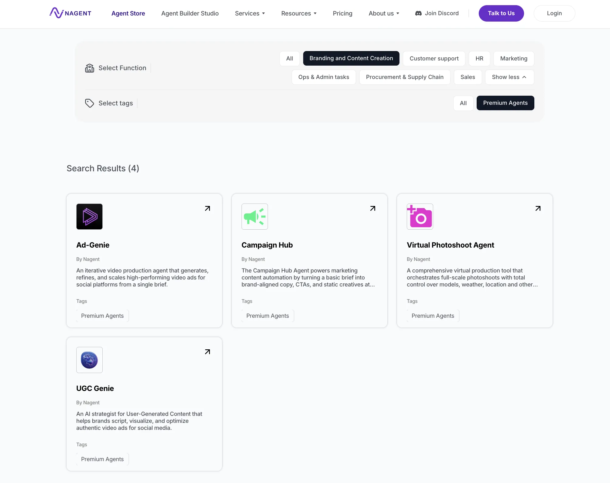Click the Campaign Hub megaphone icon

(x=255, y=217)
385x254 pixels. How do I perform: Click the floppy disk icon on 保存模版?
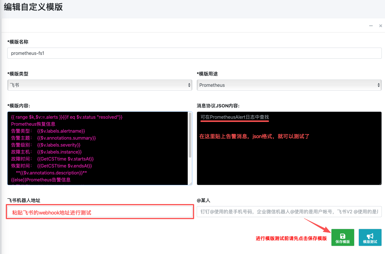343,236
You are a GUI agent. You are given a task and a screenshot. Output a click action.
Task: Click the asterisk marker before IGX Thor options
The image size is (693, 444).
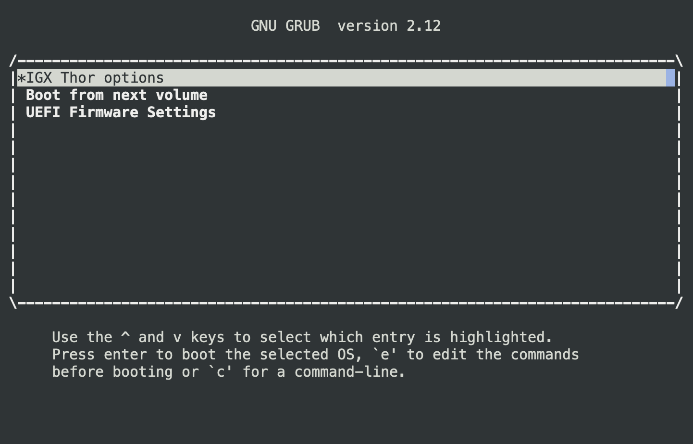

########

What to do — Repeat only the lines from the one holding "You are a GUI" through the last line of the data, inclusive. Keep the pictures out.

Result for this exercise —
You are a GUI agent. You are given a task and a screenshot. Output a click action.
Task: Click the asterisk marker before IGX Thor options
The image size is (693, 444).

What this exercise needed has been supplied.